Ele limitou-se a dizer tentando ao máximo se agarrar em suas próprias palavras, Afonso de fato não era ambicioso, mas sempre procurou ser um homem correto, um homem que arcava com suas responsabilidades e seus deveres, ele sabia que tinha um dever com o povo, no entanto havia deixado tudo pra trás por Amália, Amália que sequer se lembrava dele, que tudo que tinha feito nos últimos dias tinha sido lhe evitar e lhe desprezar, mesmo não querendo admitir, Afonso questionava sua própria decisão, teria ele sido impulsivo demais?

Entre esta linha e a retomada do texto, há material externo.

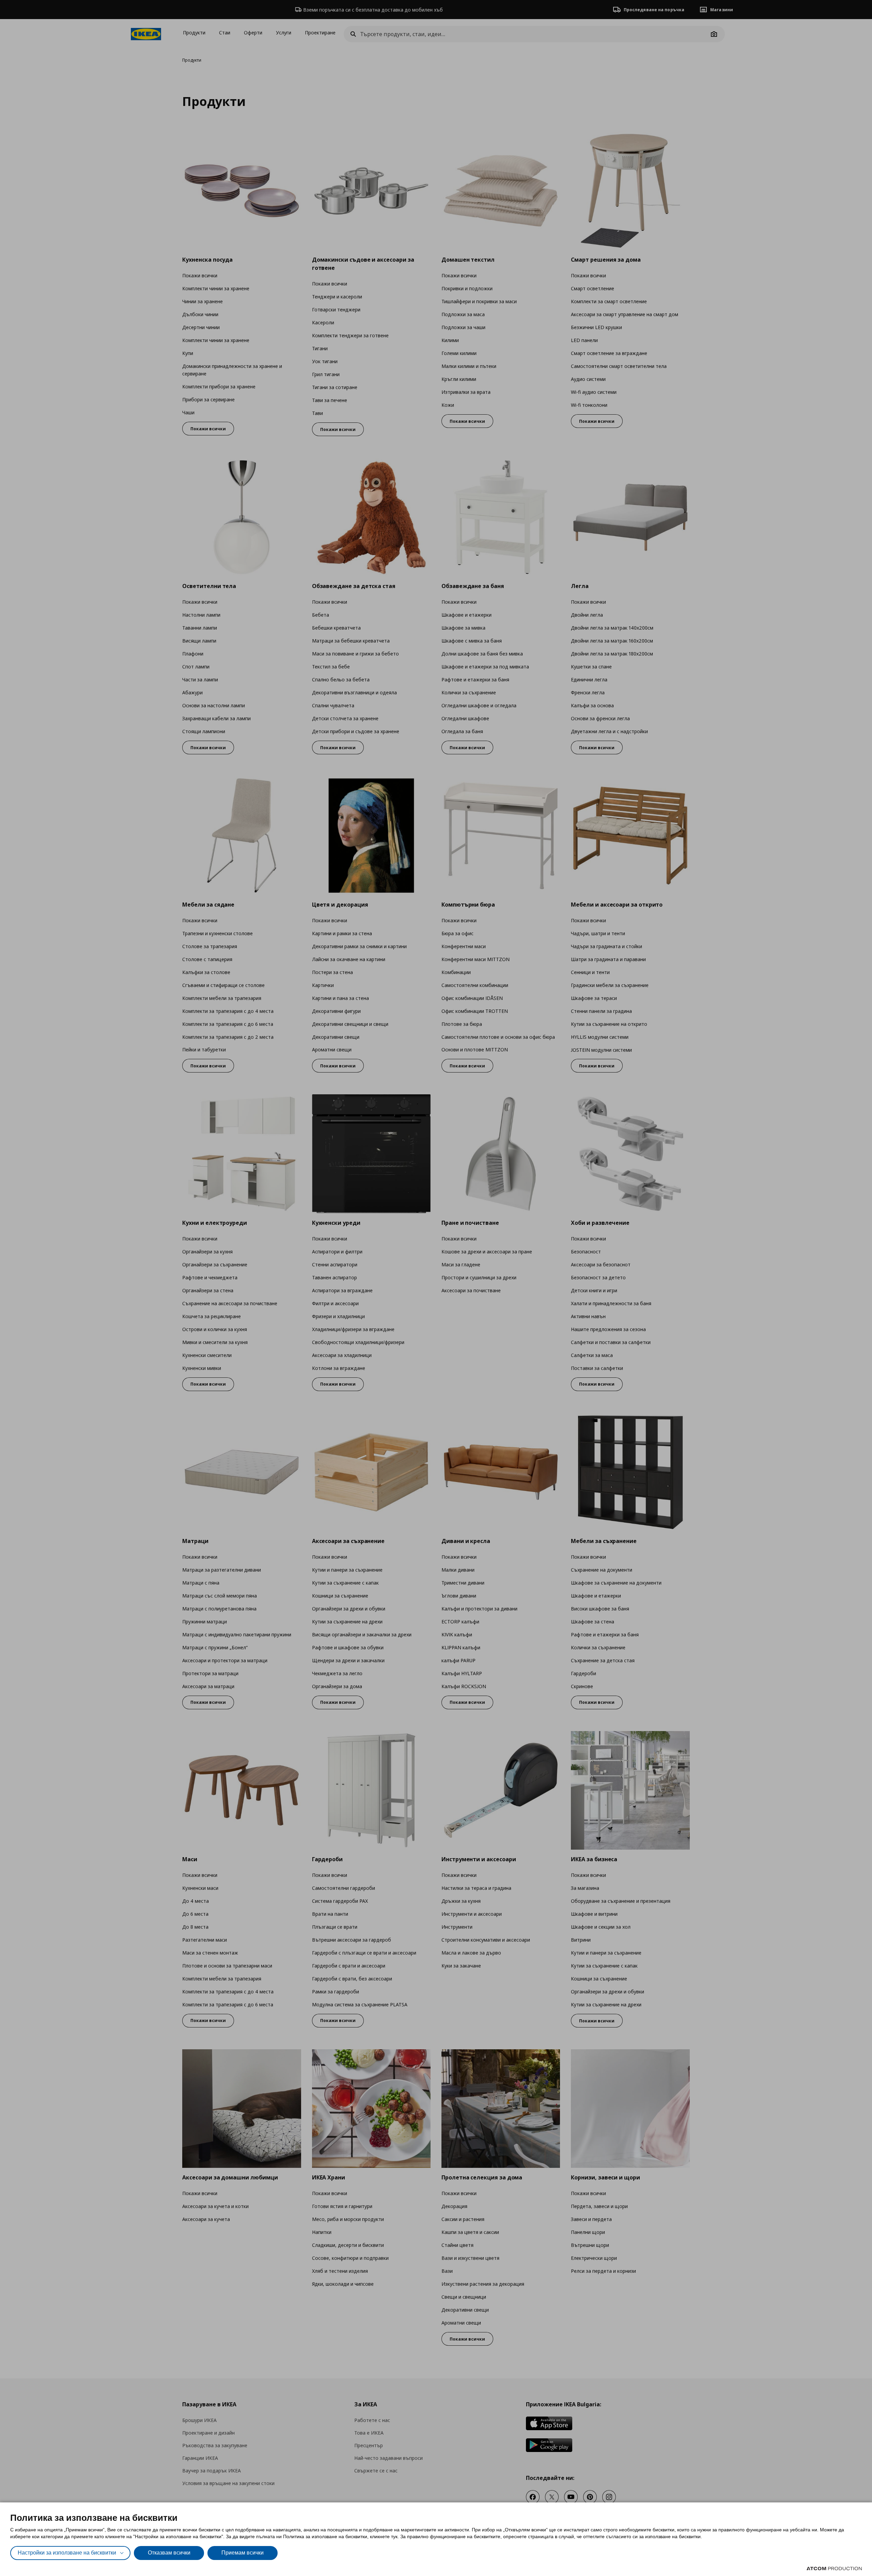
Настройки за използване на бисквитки (67, 2553)
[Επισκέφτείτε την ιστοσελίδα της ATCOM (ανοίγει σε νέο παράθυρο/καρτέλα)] (834, 2568)
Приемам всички (242, 2553)
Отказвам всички (169, 2553)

Agora ele estava preso em uma vida completamente nova, sem um futuro certo, longe de sua família e de seu reino, ele estava sozinho, pois seu relacionamento com a plebeia era a única coisa que dava sentido a sua vida como plebeu em Artena, e ele, tão cego, nunca pensou na possibilidade do amor acabar, nunca pensou na sua vida além de Amália, ela tinha tudo ali, não precisou sacrificar nada, já ele… Afonso havia chegado a conclusão da sua precipitação e irracionalidade, mas ele não queria admiti-las.

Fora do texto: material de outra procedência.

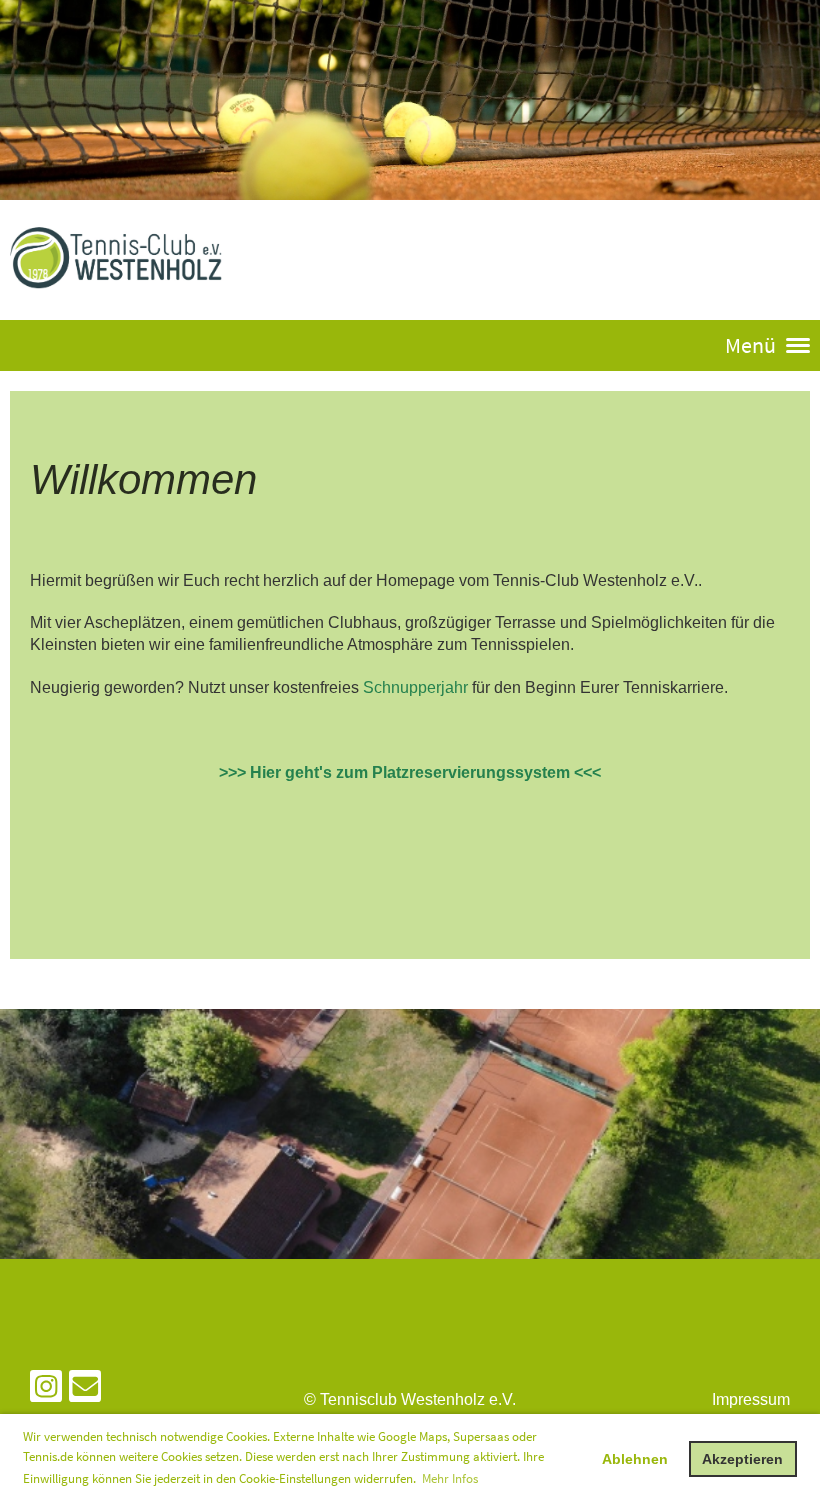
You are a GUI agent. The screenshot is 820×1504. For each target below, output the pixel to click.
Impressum (751, 1399)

Depois de ouvir mais provocações do duque, eles finalmente estavam prontos pra começarem a se deslocar, entretanto uma movimentação estranha colocou Constantino em alerta. Os homens do rei Augusto passavam naquele instante a uma distância curtíssima deles, o mercenário tratou logo de se esconder com Afonso atrás de uma árvore, colocando uma adaga na garganta do ex-príncipe.

— Um suspiro e será o último som que sairá de sua garganta. - Anunciou.

O destacamento passou por eles, o duque muito atento ao som dos cavalos diminuindo e Afonso muito atento as cordas que prendiam seus pulsos, não era a hora de agir ainda, mas logo seria.

Constantino não estava brincando quando disse que o dia seria cansativo, especialmente para Afonso, eles estavam em movimento fazia bastante tempo. O duque montado no cavalo e o Monferrato andando logo atrás amarrado, os músculos das pernas de Afonso pareciam que iam rasgar com a dor, sua garganta queimava de sede e Constantino ainda lhe fazia o favor de beber água na sua frente.

— Tá com sede? - Indagou vendo o olhar desejoso de Afonso para a água, mas o ex-príncipe mantinha a expressão firme. - Você perdeu a coroa, mas não perdeu o orgulho, hein?

Disparou jogando o resto do líquido no chão bem diante dos pés de Afonso, mas ele continuava com a expressão inalterada, se recusando a demonstrar qualquer tipo de fraqueza diante de seu raptor, nesse aspecto ele e Catarina eram muito parecidos.

O duque continuava a arrastá-lo enquanto observava os arredores, naquele momento Afonso encontrou sua oportunidade, depois de se levantar de uma queda, enquanto Constantino estava distraído, ele puxou a corda que prendia seus pulsos ao cavalo, fazendo o animal se empinar nas patas traseiras e derrubar o mercenário.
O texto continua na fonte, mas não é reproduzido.